5) A hill (approximated by a parabola) occurs when the second derivative is bound near a negative value.

6) Same as 5, opposite sign

• Thank you for your response. My data comes from financial market which is extremely random. These derivative based methods might work well for smooth ideal signals theoritically, but they generate unsatisified results on my data set. For example, if I use y[n]-y[n-1] to estimate first order derivative, what I got before is a signal similar to white noise. – Adam Mar 20 '20 at 21:37
• It's more proper to say the data is noisy. Not all noise is random, nor well behaved. You are dipping your toe into a large pool of solutions, each with its own characteristics. If the ends aren't important (e.g. you're not trying real time prediction) my favorite technique is documented here dsprelated.com/showarticle/754.php. I use a factor of 0.5 with repeated smooths and differs. I can be implemented especially efficiently with integers as it devolves to a sum and a shift. Happy swimming. – Cedron Dawg Mar 21 '20 at 0:35
• @Adam Forgot the "at" tag, so here it is. – Cedron Dawg Mar 21 '20 at 0:43
• Thank you! I will read through your recommended material later. – Adam Mar 21 '20 at 1:17
• A first comment is that the situation you describe can be mixed. A bowl shape can happen "during" a wide upward line. This questions the scale of the shape with respect to the size of the window.

• A second comment is that your situations don't describe all possible situations. There might be at least a last "trash" or "underdetermined" situation (every other possibility).

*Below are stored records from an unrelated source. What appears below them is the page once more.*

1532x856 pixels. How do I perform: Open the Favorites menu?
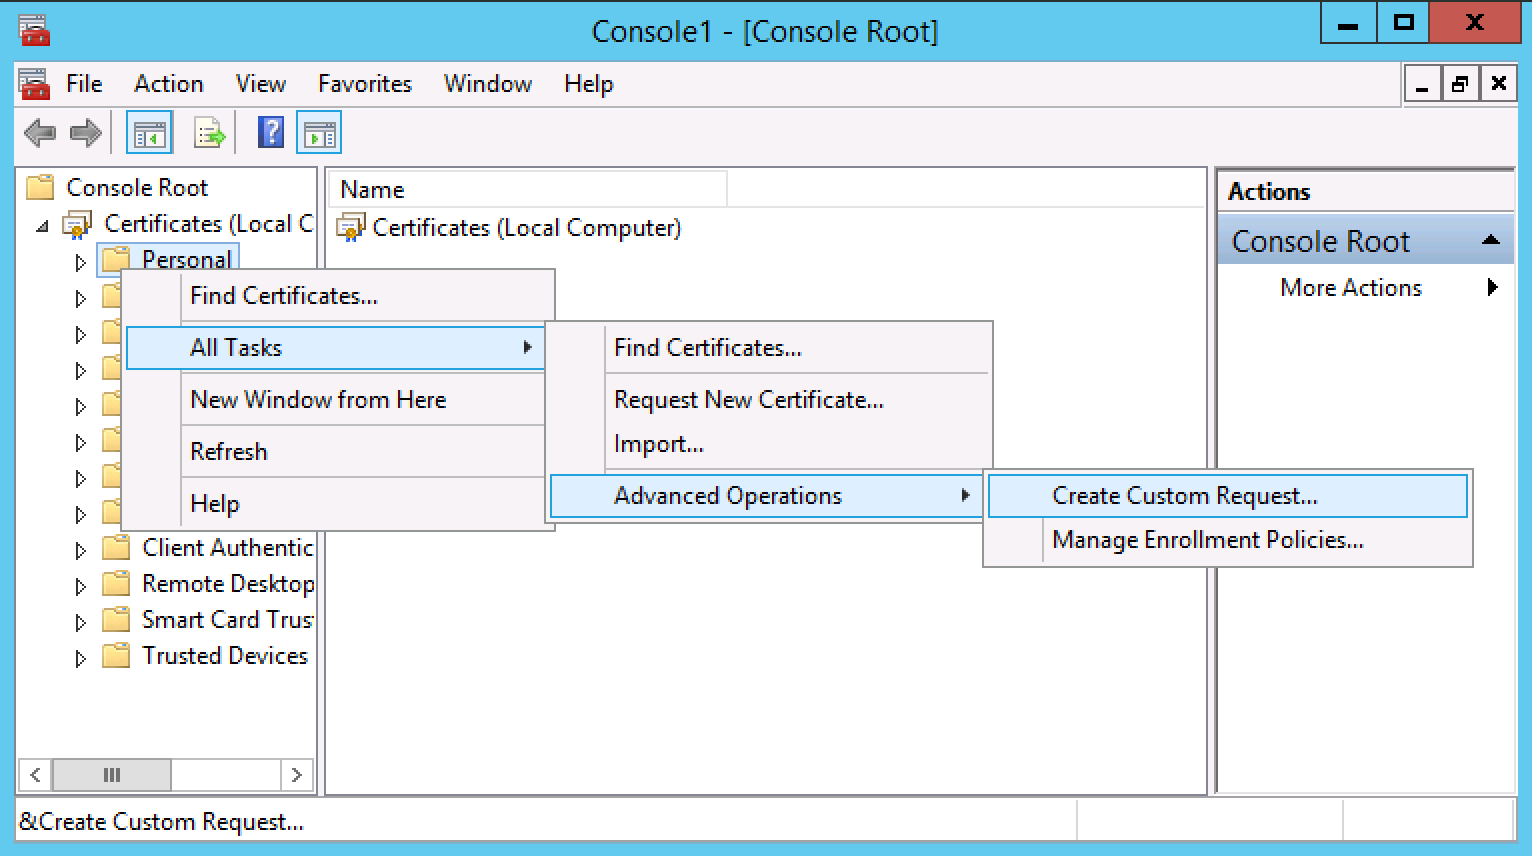[363, 83]
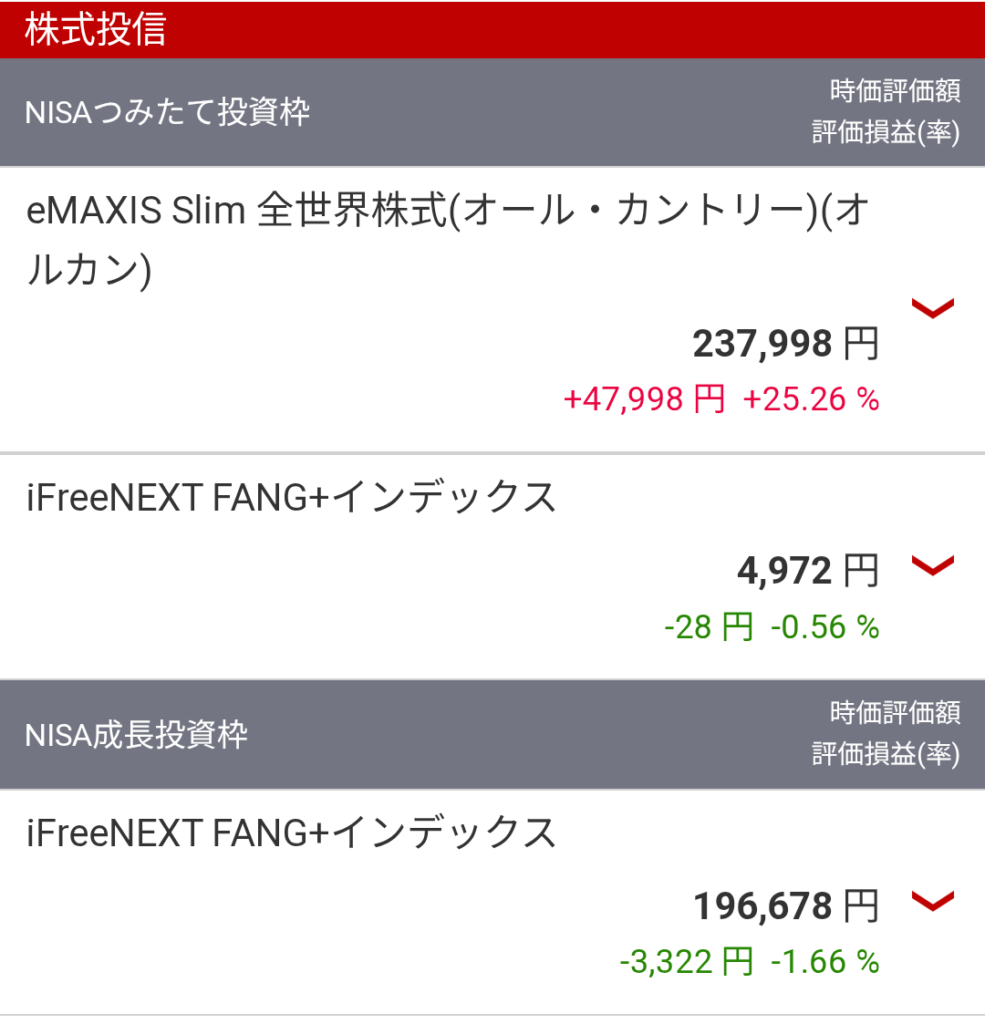Open iFreeNEXT FANG+ under つみたて投資枠
985x1024 pixels.
pyautogui.click(x=291, y=497)
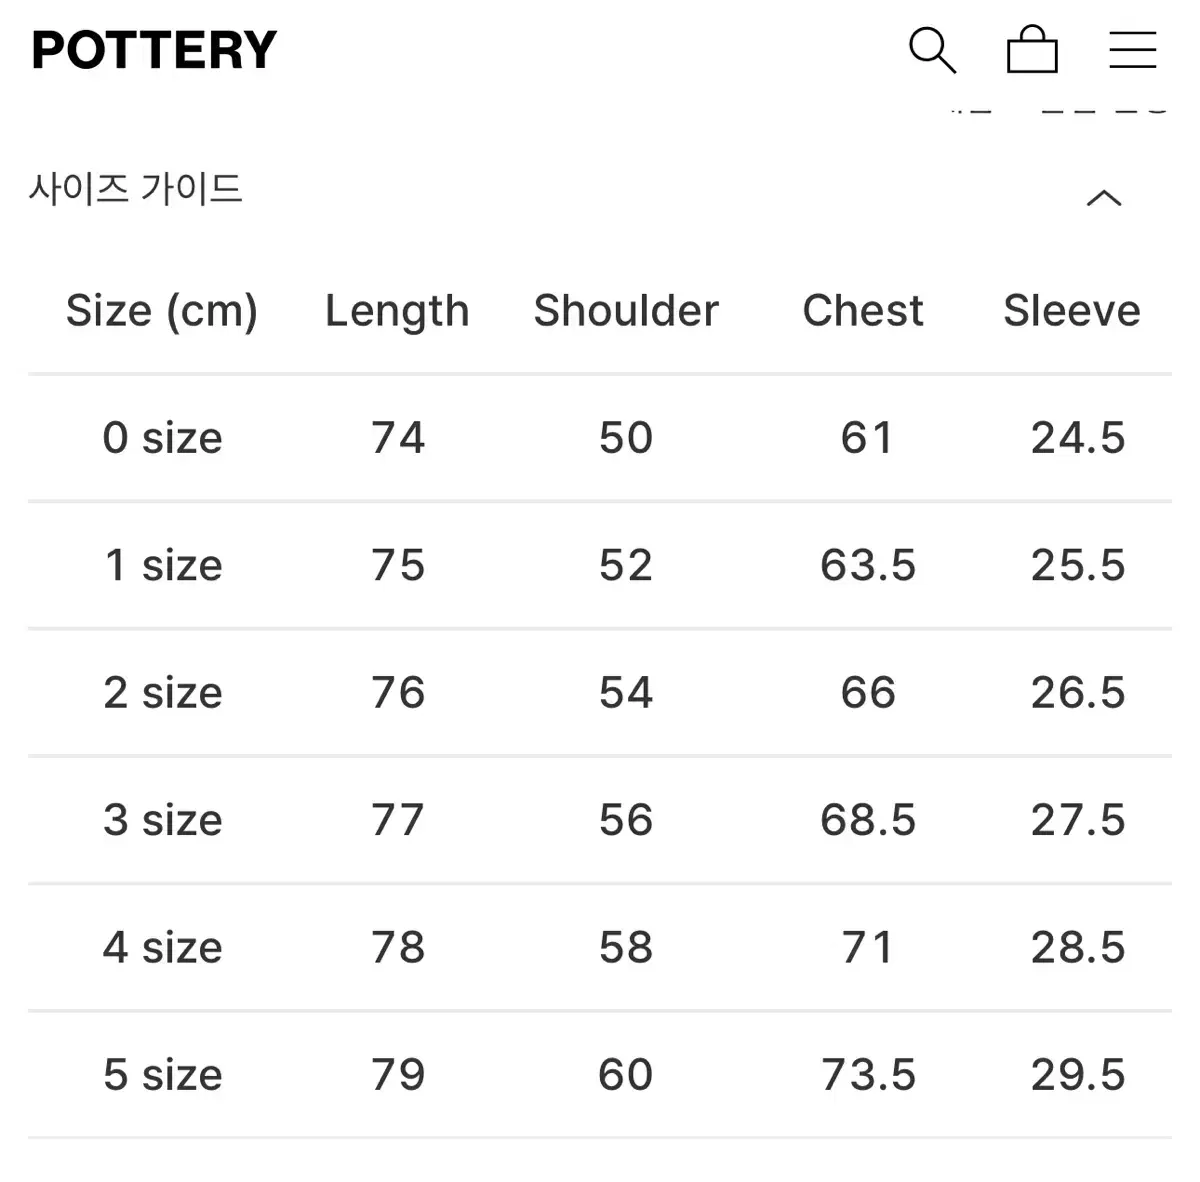1200x1182 pixels.
Task: Click the Size (cm) header cell
Action: coord(162,311)
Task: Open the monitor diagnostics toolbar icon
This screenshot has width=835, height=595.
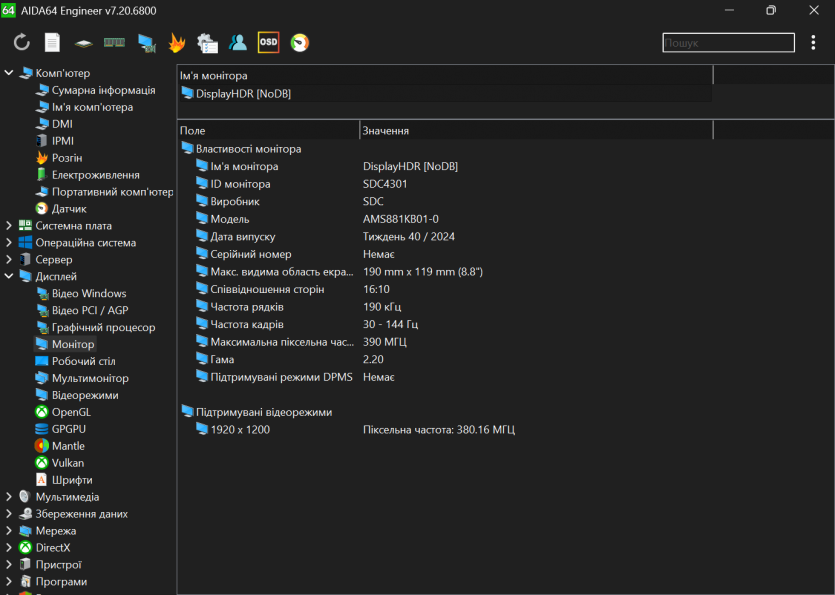Action: click(x=146, y=43)
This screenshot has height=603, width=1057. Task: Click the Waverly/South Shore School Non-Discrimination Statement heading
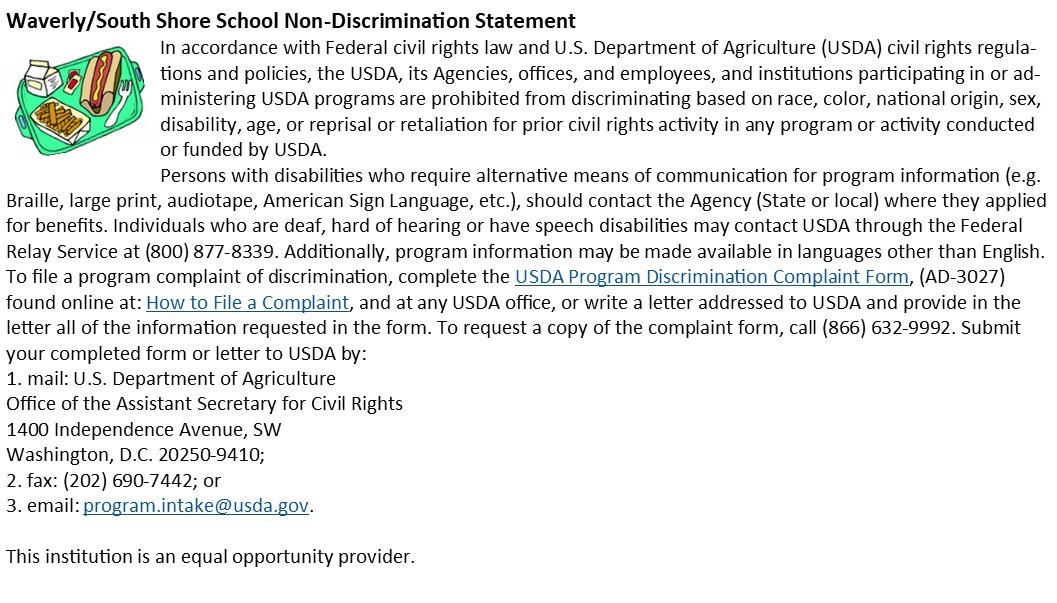coord(290,21)
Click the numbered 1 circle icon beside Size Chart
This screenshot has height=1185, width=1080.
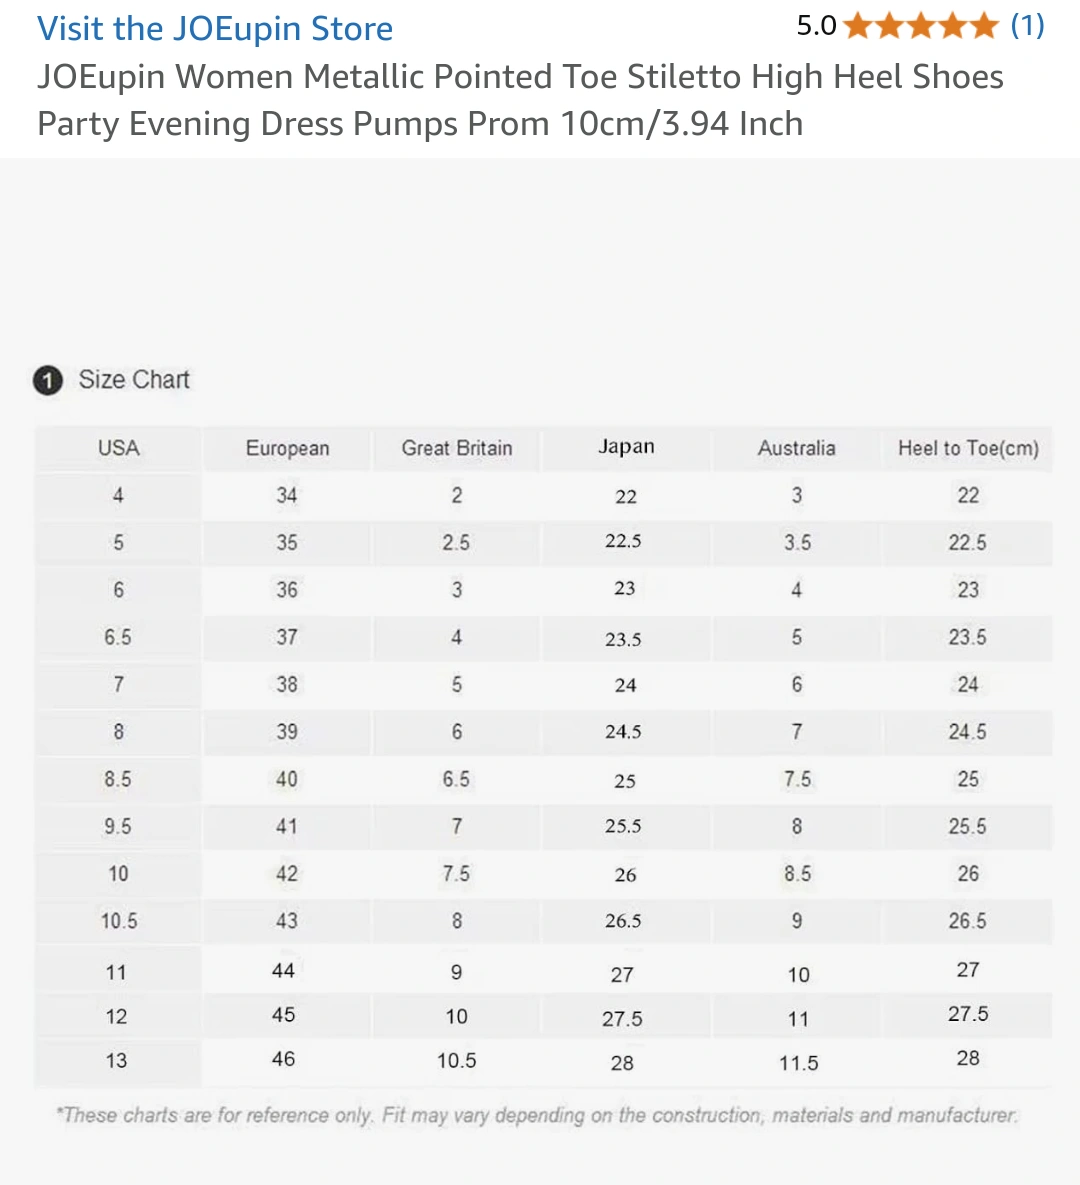tap(48, 380)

• A third comment is that each pair sounds relatively symmetrical, so with careful examination, it is possible to reduce, or nest, the sets of possiblities.

I would evoke two far-away types of techniques.

1. Context-based: you define contexts, a set of mutually exclusive behaviors that covers all possibilities. For instance, you can define $$S_-/S_+$$, $$L_-/L_+$$, $$C_-/C_+$$ and $$O$$ for steps (positive/negative), line (upward, downward), circle (up and down) and other. Then define a metric (based on gradient, laplacian, possibly relative to scale) that provides the best match in a window. From the set of metric values, you can get a probability of looking like a context. We somehow used a similar approach (but not going to scales) in CHOPtrey: contextual online polynomial extrapolation for enhanced multi-core co-simulation of complex systems. This approach was chosen because of real-time constraints and a lack of knowledge in the generating cybersystems

1. Learning-based: the current time is concentrated to deep-learning. So if you can build a database of trained labels (by experts) you can hope to achieve state of the art performance with neural networks and their avatars. Some recent advances seem to be scale-invariant and noise robust.

Between the above options, many intermediates can be found.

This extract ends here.